Any "positive support" for theories is both unobtainable and superfluous;
all we can and need do is create theories and eliminate error - and even
this is hypothetical, though often successful. Many superficial commentaries
are keen to point out that other people stressed the importance of seeking
refutations before Popper. They overlook the fact that Popper was the first
to argue that this is sufficient.
This idea of conjecture and refutation is elaborated with an orchestration
suggestive of someone who loves great music. (Popper loved Mozart and Bach,
and took great pleasure in composing his own music.) The common idea that
Popper neglected to consider whether Falsificationism itself is falsifiable
is already scotched here. You can falsify a description, but not a rule of
method as such (though obviously a rule can be criticized in other ways).

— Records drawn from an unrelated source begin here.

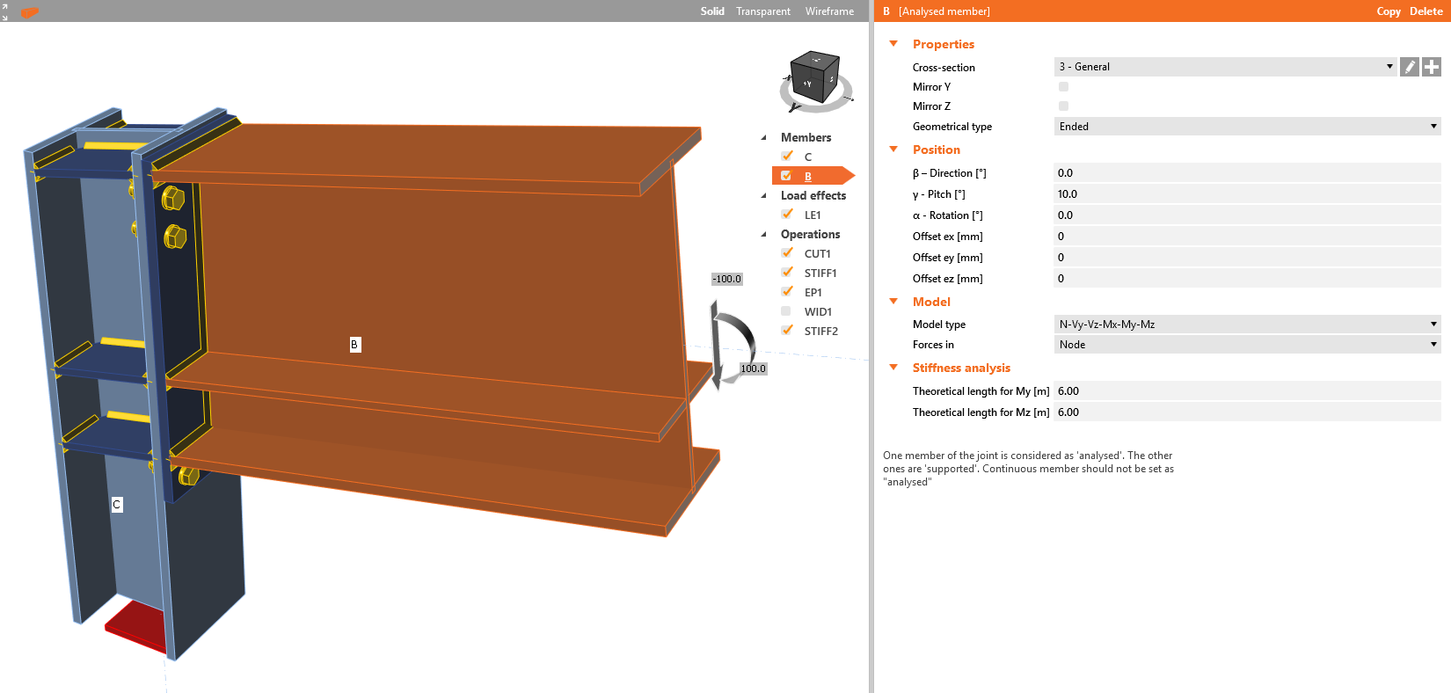Click the pencil icon to edit cross-section
The height and width of the screenshot is (693, 1451).
click(1410, 67)
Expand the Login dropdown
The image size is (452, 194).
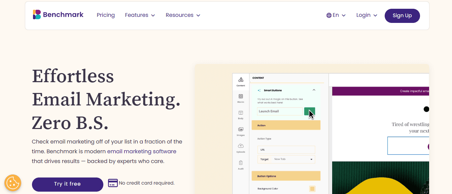click(367, 15)
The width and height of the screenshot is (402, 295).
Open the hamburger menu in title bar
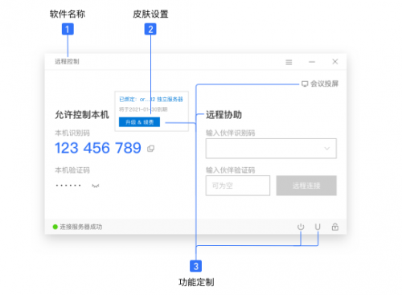(289, 62)
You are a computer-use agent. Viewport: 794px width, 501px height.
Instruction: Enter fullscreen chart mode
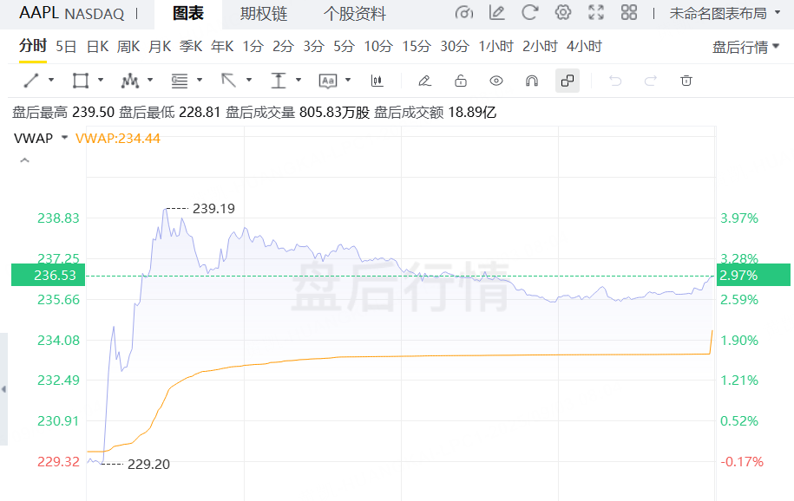click(x=596, y=13)
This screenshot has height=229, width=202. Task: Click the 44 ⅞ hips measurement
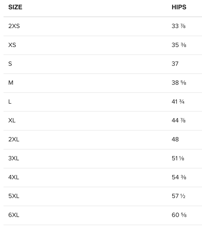tap(179, 121)
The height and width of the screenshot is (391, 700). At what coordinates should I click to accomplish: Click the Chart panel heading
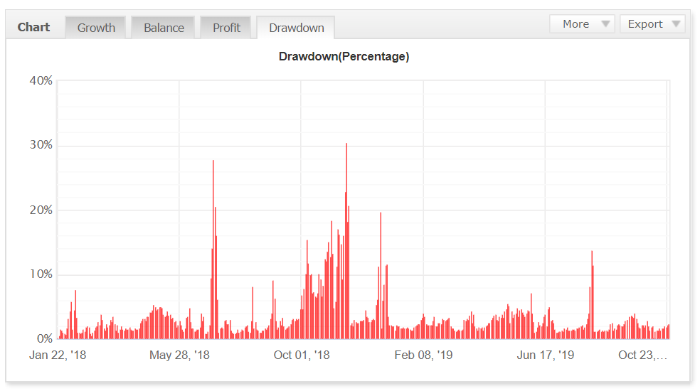click(33, 27)
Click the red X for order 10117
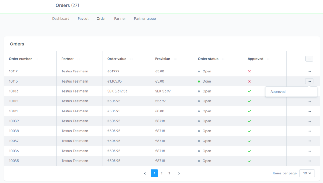 point(249,71)
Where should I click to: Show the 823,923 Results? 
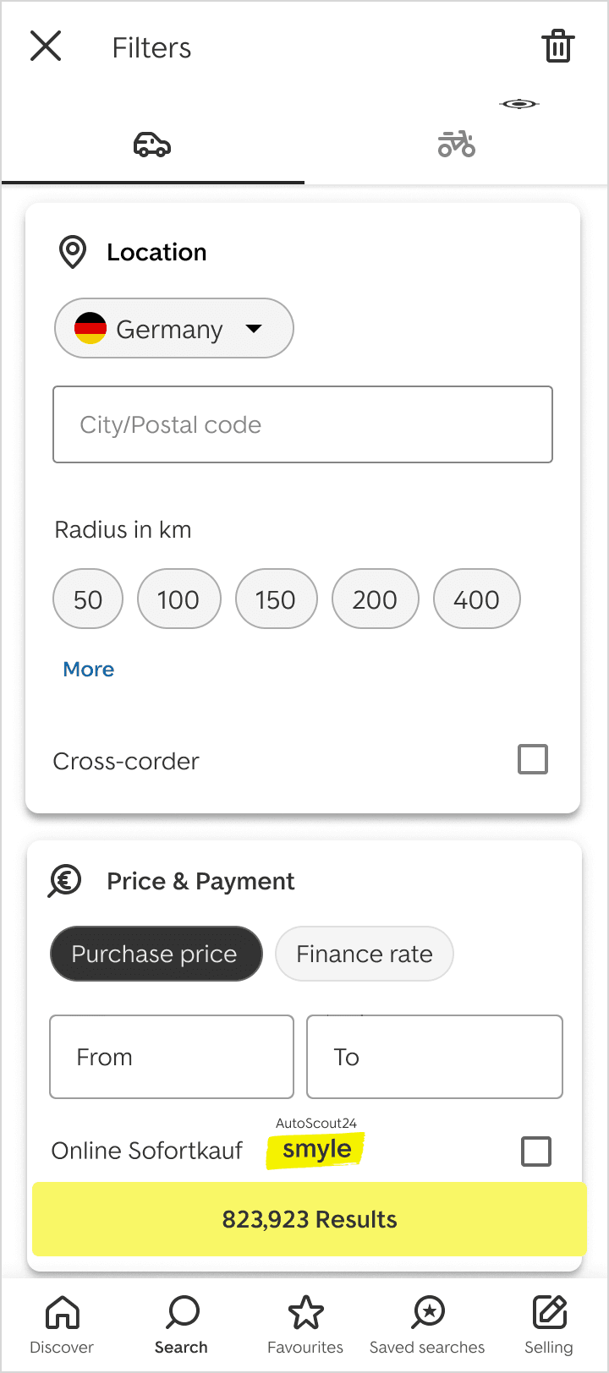(309, 1219)
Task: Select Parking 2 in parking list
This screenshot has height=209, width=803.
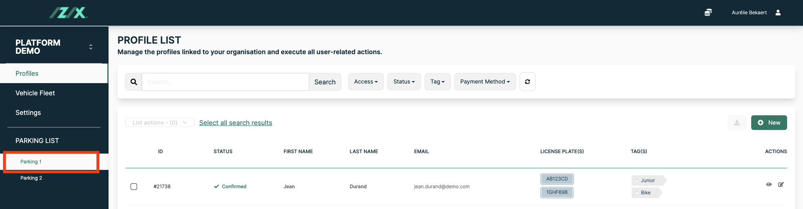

The notion that science offers proof is now only advanced by popular
treatments of science on TV and in (many) newspapers - most journalists
(with a few important exceptions) are sadly completely devoid of theoretical
knowledge: a side-effect of overspecializing on the immediate moment. But
then, anyone can improve!
Most people who think they have a ready rebuff to Popper's position have
never read his work. If they only read the original works, in most cases
they would see that their supposed "Point that Popper neglected" had already
been considered and exploded. A good example of this is Lewis Wolpert's
remarks on Popper's works in his otherwise excellent book The Unnatural
Nature of Science. He seems to think that Popper's falsifiability criterion
ignores hypotheses about probabilities - overlooking the blatant fact that
The Logic of Scientific Discovery devotes more than a third of its pages to
the two fundamental problems of probability in an effort to find a solution
that will also allow hypotheses about the probability of events to be
capable of clashing with the evidence! Popper was in fact fascinated by
probability and even produced his own axiomatisation of the probability
calculus.[/quote]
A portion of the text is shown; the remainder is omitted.